In fact, Catching Fire is a masterpiece of pushing limits as far as they'll extend before the point of diminishing returns. Director Francis Lawrence maintains an ambiance that lends to emotional investment but never imposes too much realism as to drip into territories of grit. All of Catching Fire lives in a dreamlike state, a stark contrast to Hunger Games' guttural, grimacing quality that robbed it of the life force Suzanne Collins pumped into her first novel.
Once we get to the thunderdome, our engines are effectively revved for the "fun part." Katniss, Peeta, and their array of allies and enemies traverse a nightmare course that seems perfectly suited for a videogame spin-off. At this point, we've spent just enough time with the secondary characters to grow a bit fond of them — deliberately obnoxious Finnick, jarringly provocative Johanna, offbeat geeks Beedee and Wiress — but not quite enough to dissolve the mystery surrounding any of them or their true intentions (which become more and more enigmatic as the film progresses).
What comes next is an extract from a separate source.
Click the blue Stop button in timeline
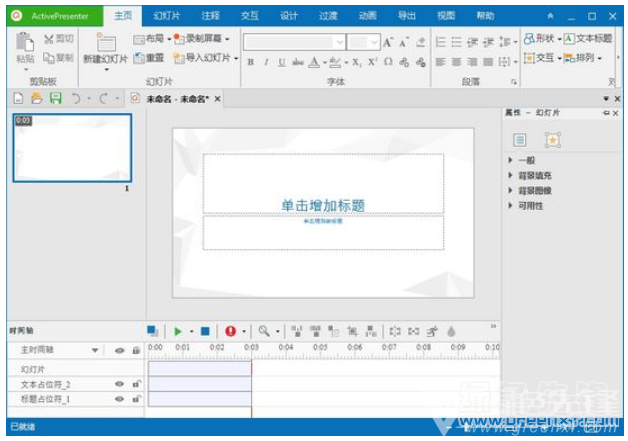Viewport: 628px width, 441px height. tap(204, 331)
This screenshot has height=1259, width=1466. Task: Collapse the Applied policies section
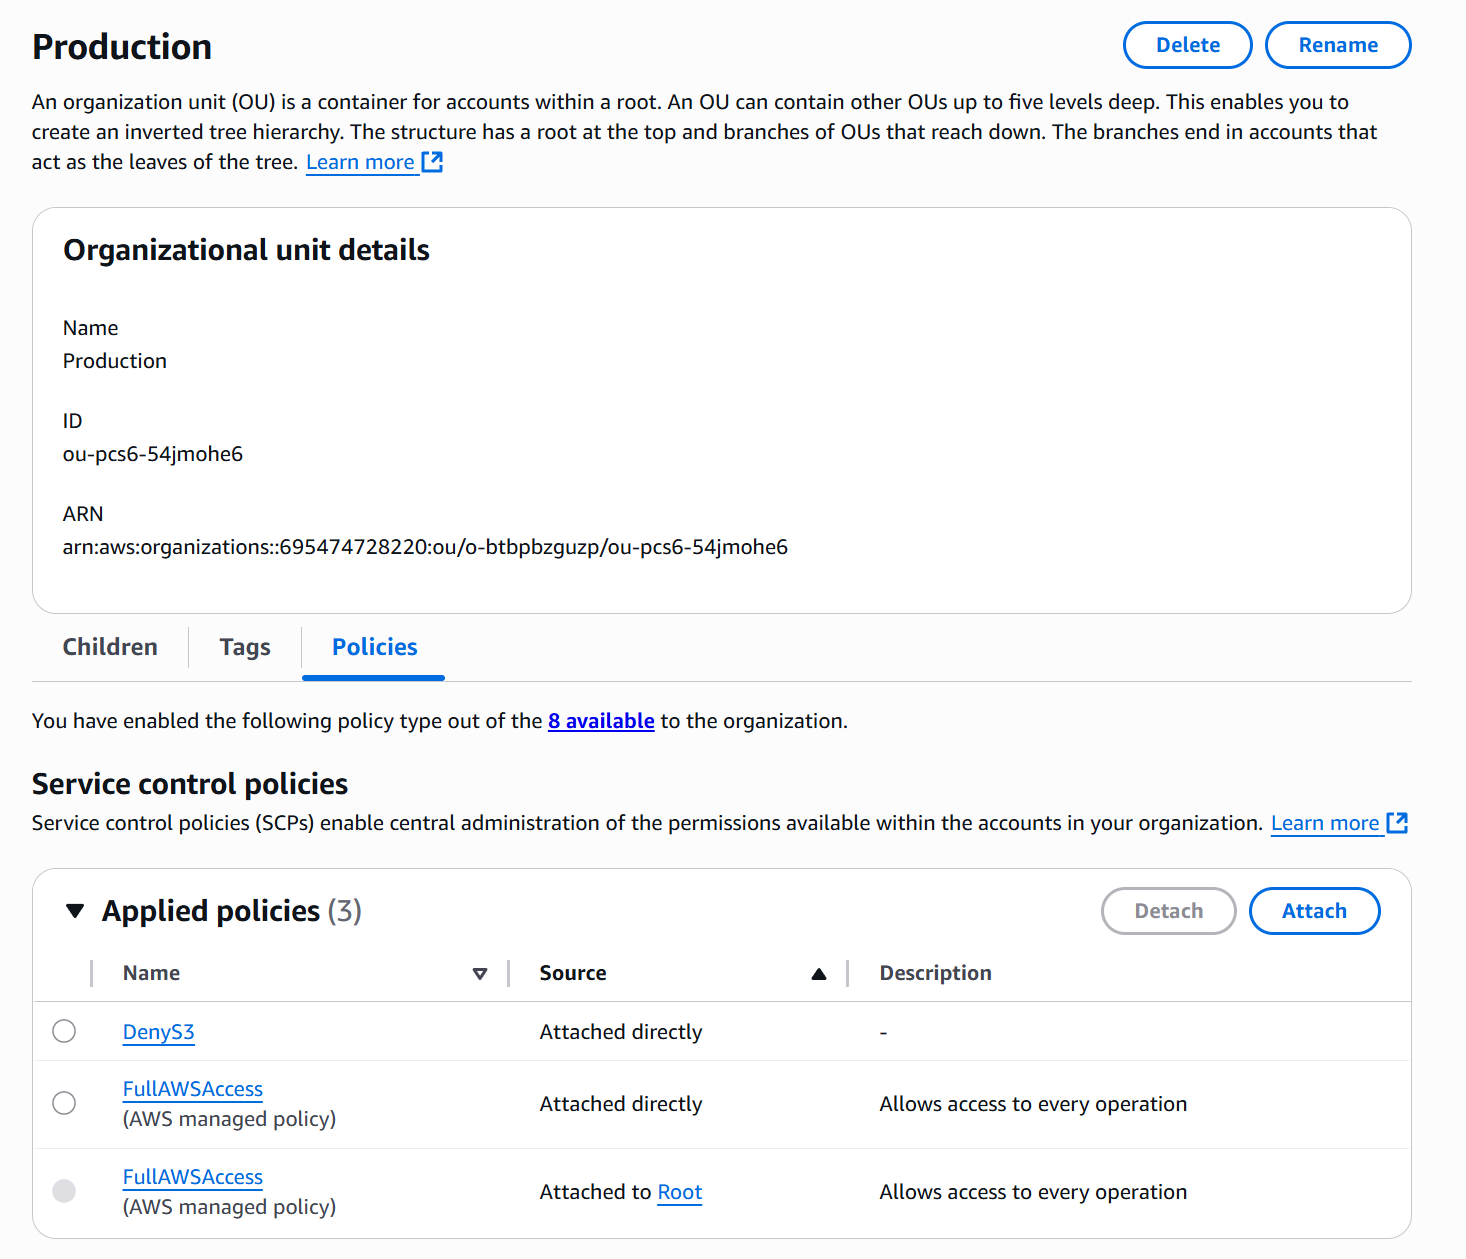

We only need adhere to Katniss and Peeta once tossed in the pit of doom that is the 75th Hunger Games arena, but finding real characters in the other tributes makes for a far more fun round of extreme manhunt.
But Catching Fire doesn't vie for anything particularly grand. It entertains and engages, having fun with and anchoring weight to its characters and circumstances, but stays within the expected confines of what a Hunger Games movie can be. It's a good one, but without shooting for succinctly interesting or surprising work with Katniss and her relationships or taking a stab at anything but the obvious in terms of sending up the militant tyrannical autocracy, it never even closes in on the possibility of being a great one.